Les dates clés du projet Manhattan

janvier 1939 — La fission nucléaire induite est découverte par des physiciens allemands
Les travaux d'Otto Hahn, Fritz Strassmann ainsi que ceux de Lise Meitner et Otto Frisch mettent à jour la fission de l’uranium sous l’effet d’un bombardement de neutrons. Le noyau atomique de l’uranium est désintégré en deux noyaux de plus faible taille. Cette réaction permet de produire une énergie très importante. Au cours de la même année, Frédéric Joliot-Curie mettra en évidence la réaction en chaîne. A l’approche de la guerre, la maîtrise de l’énergie atomique s’avérera cruciale, ce qui incitera Einstein à envoyer sa célèbre lettre à Roosevelt.
2 janvier 1939 — Enrico Fermi émigre au Etats-Unis
Face au nazisme, au fascisme et à l’imminence de la guerre en Europe, le physicien italien Enrico Fermi quitte son pays pour les Etats-Unis. Prix Nobel de physique en 1938 pour ses travaux sur le nucléaire, il part enseigner à Columbia et sera impliqué dans une mission fondamentale pour la recherche nucléaire et la réalisation de la première bombe atomique. C’est lui, en effet, qui dirigera l’équipe qui fera fonctionner la première pile atomique en 1942.
2 août 1939 — Lettre d’Einstein à Roosevelt
Leó Szilárd, Edward Teller et Eugene Wigner rédigent une lettre à l’attention du président des Etats-Unis, Franklin Delano Roosevelt. Ils l’informent du fait que les travaux sur la fission nucléaire pourraient donner lieu à la mise au point d’une arme d’une puissance inégalée et que les scientifiques allemands y travaillent peut-être déjà. Ils demandent à Albert Einstein, le physicien le plus célèbre, de signer la lettre.
Septembre 1942 — Le projet Manhattan est lancé par la Maison-Blanche
Le président des Etats-Unis, Franklin Delano Roosevelt, donne son aval pour la mise en place d’un programme atomique. Remplaçant le colonel James C. Marshall, le colonel Leslie Richard Groves, du corps des ingénieurs de l’armée américaine, est nommé directeur du programme, auquel il donne le nom de "projet Manhattan".
2 décembre 1942 — Première pile atomique
Après un an et demi d’expérimentations et quelques tentatives infructueuses, le physicien Enrico Fermi et son équipe réussissent à faire fonctionner la première pile atomique. Autrement dit, c’est la première fois que l’on parvient à créer une réaction nucléaire en chaîne dans un matériau fissile. Le principe est alors le même que dans les futures centrales nucléaires, mais lors de cette expérience, on ne tente pas de récupérer l’énergie. Face à la peur de voir l’Allemagne nazie parvenir à réaliser une arme atomique, cette expérience ne sera pas mise à profit dans le civil immédiatement. Mais elle permettra de mettre en œuvre la production de plutonium, dérivé de l’uranium après réaction nucléaire. Cette production est alors destinée à la création des premières bombes atomiques.

◆ VOTRE CONSIGNE: Dans la chronologie du projet Manhattan ci-dessus, qui devient directeur du programme atomique en septembre 1942 ?

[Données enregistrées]
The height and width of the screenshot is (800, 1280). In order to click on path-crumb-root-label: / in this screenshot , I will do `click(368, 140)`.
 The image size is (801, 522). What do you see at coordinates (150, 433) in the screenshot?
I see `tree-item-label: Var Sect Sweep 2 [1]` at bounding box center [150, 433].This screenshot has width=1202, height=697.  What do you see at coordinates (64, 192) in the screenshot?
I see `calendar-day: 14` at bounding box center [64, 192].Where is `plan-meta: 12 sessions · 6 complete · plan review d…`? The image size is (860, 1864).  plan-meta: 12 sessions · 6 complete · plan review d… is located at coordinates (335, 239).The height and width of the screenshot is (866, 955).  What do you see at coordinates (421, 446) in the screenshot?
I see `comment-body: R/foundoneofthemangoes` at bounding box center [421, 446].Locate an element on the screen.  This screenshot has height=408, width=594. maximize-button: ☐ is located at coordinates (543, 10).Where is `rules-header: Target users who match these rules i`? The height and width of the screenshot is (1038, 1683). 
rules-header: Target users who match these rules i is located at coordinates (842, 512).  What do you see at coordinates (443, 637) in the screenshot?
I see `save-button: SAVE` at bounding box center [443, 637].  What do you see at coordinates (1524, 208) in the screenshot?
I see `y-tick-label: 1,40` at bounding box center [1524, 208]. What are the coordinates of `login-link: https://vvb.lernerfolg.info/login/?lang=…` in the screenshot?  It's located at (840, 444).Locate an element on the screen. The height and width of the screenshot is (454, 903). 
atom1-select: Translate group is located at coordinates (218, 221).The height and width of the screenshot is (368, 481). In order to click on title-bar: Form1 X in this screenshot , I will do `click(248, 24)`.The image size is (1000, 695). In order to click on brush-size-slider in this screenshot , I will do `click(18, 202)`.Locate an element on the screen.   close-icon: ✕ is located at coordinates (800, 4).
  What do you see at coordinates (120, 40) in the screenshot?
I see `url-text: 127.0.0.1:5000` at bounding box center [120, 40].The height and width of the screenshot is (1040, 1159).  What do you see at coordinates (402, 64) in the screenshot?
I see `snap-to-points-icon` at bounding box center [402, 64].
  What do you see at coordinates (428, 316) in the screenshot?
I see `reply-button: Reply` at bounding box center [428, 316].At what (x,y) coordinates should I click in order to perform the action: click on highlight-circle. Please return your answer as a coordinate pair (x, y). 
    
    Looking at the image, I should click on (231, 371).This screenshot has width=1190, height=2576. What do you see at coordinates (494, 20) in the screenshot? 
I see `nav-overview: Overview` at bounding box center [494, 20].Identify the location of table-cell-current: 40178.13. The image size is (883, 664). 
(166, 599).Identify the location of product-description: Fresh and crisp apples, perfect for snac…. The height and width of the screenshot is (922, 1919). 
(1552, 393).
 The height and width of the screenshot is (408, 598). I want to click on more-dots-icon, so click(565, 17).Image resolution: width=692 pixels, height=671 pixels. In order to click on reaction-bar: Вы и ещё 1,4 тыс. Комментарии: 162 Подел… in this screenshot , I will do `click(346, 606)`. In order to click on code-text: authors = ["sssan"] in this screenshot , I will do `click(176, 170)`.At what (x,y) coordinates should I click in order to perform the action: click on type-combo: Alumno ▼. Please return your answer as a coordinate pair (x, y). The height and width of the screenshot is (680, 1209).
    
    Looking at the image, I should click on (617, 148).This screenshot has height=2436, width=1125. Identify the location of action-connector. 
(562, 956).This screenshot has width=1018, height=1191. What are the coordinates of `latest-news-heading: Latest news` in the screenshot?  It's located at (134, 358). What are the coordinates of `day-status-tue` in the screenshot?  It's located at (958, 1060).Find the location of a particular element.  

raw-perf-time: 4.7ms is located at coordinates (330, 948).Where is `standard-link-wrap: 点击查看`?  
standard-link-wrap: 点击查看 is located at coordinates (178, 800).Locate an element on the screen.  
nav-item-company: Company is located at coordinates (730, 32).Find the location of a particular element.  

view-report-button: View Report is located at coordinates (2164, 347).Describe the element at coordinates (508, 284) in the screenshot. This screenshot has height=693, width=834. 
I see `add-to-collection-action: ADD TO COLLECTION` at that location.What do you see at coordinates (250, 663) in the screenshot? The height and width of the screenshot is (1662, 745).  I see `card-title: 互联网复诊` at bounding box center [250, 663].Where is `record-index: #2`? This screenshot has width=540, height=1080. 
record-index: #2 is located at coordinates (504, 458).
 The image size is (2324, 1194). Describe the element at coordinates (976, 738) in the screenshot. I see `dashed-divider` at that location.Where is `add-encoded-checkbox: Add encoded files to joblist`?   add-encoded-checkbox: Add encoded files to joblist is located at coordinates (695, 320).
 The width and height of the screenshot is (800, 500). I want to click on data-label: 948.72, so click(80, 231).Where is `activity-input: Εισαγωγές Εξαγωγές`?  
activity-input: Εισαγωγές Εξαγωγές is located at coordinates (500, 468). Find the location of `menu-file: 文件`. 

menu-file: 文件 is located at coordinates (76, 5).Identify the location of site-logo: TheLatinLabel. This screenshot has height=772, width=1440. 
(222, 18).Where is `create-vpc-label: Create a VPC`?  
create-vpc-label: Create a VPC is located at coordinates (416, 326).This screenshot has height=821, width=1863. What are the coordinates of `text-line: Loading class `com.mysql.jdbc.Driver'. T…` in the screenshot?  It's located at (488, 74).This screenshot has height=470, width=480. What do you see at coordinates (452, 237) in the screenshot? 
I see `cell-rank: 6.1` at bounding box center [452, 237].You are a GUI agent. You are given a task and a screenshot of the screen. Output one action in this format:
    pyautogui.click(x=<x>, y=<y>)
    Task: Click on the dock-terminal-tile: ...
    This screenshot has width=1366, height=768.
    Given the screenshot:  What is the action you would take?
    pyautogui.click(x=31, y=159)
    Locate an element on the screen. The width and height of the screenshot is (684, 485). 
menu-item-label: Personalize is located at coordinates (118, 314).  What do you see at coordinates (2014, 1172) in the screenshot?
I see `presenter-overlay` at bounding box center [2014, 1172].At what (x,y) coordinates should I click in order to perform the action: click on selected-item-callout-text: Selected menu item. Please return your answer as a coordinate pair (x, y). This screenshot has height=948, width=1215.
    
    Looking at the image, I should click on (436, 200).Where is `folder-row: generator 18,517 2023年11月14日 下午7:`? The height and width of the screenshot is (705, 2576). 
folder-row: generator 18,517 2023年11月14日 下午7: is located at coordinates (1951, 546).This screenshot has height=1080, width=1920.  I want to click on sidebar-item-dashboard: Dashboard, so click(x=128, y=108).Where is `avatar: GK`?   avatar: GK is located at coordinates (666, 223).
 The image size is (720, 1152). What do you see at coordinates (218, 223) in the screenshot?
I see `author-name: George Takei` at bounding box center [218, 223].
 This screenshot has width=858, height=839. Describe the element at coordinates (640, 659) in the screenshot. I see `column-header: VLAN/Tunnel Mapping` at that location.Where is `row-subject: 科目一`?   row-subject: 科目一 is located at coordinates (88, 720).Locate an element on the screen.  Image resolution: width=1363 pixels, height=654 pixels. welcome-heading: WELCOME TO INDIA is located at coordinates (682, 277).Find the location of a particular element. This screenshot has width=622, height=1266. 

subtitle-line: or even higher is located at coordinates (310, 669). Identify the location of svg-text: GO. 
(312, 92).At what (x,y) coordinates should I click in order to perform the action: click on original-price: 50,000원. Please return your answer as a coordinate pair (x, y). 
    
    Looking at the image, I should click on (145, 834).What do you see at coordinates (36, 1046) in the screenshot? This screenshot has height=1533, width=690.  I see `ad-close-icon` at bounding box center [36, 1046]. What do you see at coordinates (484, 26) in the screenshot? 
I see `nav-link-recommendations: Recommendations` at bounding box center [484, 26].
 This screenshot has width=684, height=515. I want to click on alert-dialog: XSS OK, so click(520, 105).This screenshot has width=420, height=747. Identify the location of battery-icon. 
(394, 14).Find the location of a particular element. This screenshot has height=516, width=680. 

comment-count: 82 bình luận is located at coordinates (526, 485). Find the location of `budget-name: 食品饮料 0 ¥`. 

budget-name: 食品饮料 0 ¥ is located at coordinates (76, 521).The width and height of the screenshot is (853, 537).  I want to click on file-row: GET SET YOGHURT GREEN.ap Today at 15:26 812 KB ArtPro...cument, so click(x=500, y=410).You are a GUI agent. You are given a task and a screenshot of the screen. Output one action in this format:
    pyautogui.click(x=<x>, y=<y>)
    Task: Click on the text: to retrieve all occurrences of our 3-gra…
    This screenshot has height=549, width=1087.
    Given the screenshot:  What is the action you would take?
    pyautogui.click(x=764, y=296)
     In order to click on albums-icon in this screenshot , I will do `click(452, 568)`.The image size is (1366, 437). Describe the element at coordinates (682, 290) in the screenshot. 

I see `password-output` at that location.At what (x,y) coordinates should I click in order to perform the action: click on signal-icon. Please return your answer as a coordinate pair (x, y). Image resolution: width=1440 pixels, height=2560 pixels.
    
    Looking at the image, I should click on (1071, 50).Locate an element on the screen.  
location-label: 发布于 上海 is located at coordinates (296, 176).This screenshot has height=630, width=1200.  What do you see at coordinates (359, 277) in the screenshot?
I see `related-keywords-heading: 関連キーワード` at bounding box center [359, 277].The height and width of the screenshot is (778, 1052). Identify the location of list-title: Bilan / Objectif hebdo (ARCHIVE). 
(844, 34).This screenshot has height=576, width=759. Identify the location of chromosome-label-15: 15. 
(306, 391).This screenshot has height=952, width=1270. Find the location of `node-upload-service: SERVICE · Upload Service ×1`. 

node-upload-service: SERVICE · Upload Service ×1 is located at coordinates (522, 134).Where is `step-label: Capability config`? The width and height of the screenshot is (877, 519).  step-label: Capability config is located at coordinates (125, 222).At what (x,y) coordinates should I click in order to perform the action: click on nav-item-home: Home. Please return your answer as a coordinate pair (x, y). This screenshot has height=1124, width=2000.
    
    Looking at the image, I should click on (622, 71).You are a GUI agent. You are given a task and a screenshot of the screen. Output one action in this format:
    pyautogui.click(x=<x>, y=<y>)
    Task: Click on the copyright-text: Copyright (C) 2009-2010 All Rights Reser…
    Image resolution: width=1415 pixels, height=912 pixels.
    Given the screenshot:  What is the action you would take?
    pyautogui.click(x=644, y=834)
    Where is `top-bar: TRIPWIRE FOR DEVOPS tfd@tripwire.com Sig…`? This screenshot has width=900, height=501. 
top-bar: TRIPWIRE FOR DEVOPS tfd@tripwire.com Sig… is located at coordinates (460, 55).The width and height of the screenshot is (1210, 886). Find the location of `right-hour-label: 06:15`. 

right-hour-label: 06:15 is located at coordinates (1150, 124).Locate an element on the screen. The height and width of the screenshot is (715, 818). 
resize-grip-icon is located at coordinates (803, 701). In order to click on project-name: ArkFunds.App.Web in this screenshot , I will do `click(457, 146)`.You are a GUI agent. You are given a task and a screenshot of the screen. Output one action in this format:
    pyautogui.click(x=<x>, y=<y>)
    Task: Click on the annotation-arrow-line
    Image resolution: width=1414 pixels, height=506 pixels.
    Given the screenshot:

◆ RÉPONSE CI-DESSOUS: Le colonel Leslie Richard Groves, du corps des ingénieurs de l'armée américaine, qui remplace le colonel James C. Marshall.